At PFL 9, top-seeded Vinny Magalhaes will have to come out on top in two fights in a night to make it to the million dollar finals on New Year’s Eve, but he feels his BJJ competition experience might give him an edge.
Long Beach, CA — Vinny Magalhaes is the top seed heading into the Professional Fighters League post-season at light heavyweight. It’s a key distinction in most sports, as it generally draws a more favorable match-up. Yet for Magalhaes, a skilled jiu-jitsu competitor who previously fought in the UFC, being the top seed isn’t the advantage you’d expect it to be in the PFL post season, which continues on Saturday at PFL 9.
“There’s no pressure,” he told Cageside Press Thursday. And as for being the top seed, “I got into this to win the whole tournament, so I cannot be thinking ‘well I qualified as number one so I’m the favorite.'”
Instead, Magalhaes sees a tough field ahead. “The playoffs are the best eight guys. Once you get to the playoffs, there’s no number one, number two,” he pointed out. “That’s just to make it look good. But at the end of it, you’ve got the eight best guys, they’re all pretty equal when you get in there.”

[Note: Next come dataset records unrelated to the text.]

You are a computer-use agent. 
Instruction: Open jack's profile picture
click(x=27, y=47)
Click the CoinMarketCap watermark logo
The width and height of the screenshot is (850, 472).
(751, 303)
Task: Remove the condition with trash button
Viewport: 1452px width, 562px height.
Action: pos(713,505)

His first order of business will be Rakim Cleveland. After that, should Magalhaes win, he’ll face the winner of Emiliano Sordi vs. Bazigit Atajev. But while preparing for the fight, or fights, at PFL 9, Magalhaes has continued to criticize leg lock specialists on social media, saying simply that the submissions don’t work.
“I’ve proved that leg locks don’t work. I’ve gone against some of the best leg lockers in the game like Dean Lister, Gary Tonon, and Gordon Ryan,” Magalhaes said. “None of them were able to finish me even though I was giving the position for them to work on multiple times in the same matches. And they couldn’t do it.”

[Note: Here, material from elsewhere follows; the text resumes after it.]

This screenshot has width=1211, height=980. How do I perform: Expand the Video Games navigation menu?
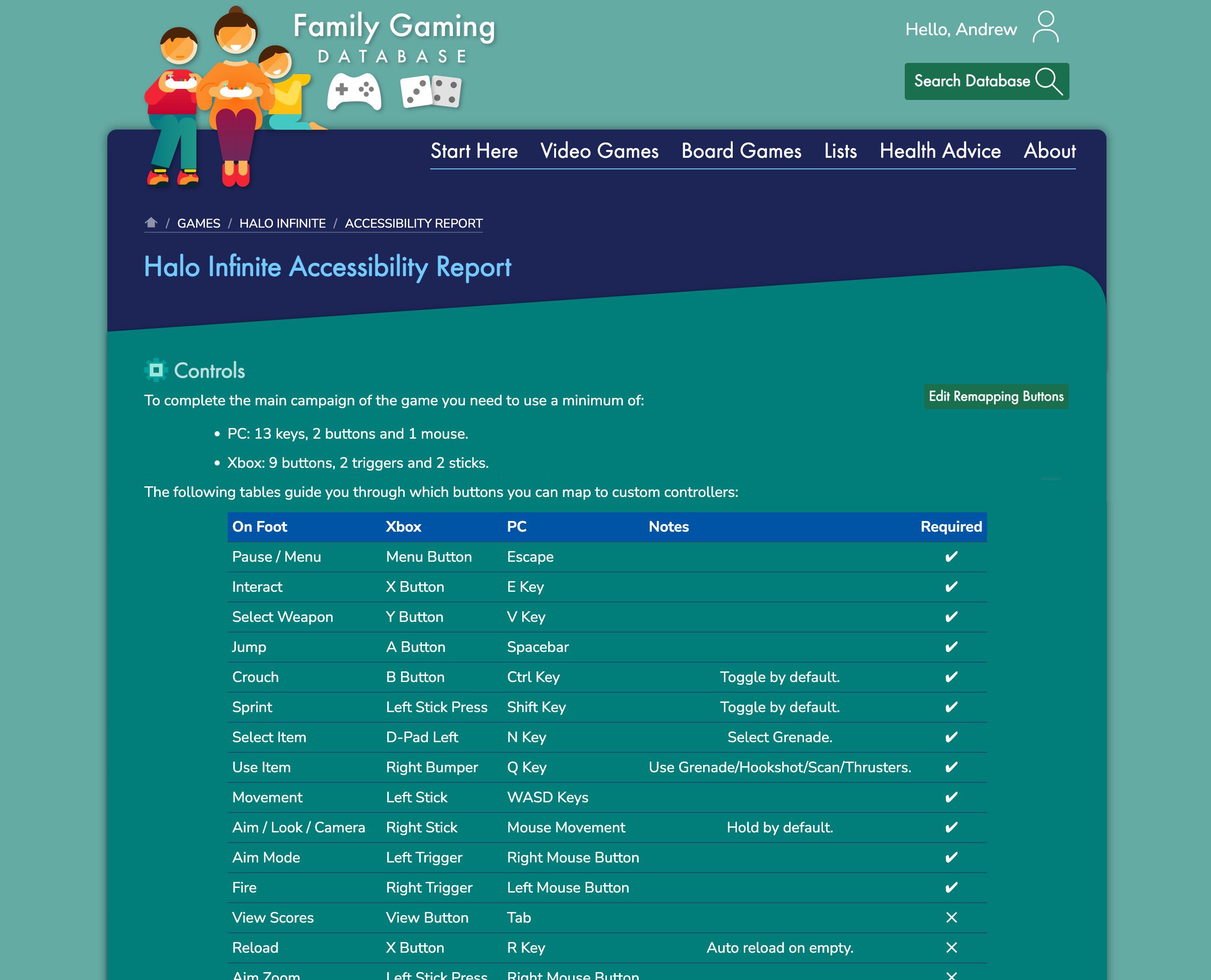(599, 151)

“If this guy wants to do leg locks on me in this fight, it’s going to favor me. I’m going to get myself in good position and prove once again that leg locks don’t work.” That being said, with zero leg lock submissions on his MMA record, it’s unlikely Cleveland, for one, tries such a move.

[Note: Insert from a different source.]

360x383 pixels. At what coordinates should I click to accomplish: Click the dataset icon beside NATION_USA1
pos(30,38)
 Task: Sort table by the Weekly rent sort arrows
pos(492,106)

As for fighting twice in a night, that’s an interesting wrinkle in the PFL post-season format. Magalhaes has some experience with that in BJJ, but “fighting’s different, I’ve never fought two in the same night, but neither have the other guys.”
“If you look at everybody in the bracket, nobody has fought two in a night. So it’s all the same for everyone, as far as fighting experience,” he said. “But a lot of those guys don’t have the competition experience that I have. I’ve been competing since my third week in jiu-jitsu, so that’s like twenty years plus years in competition. You used to go against multiple different guys in the same weekend. So for me, the mindset’s the same, it’s a competition.”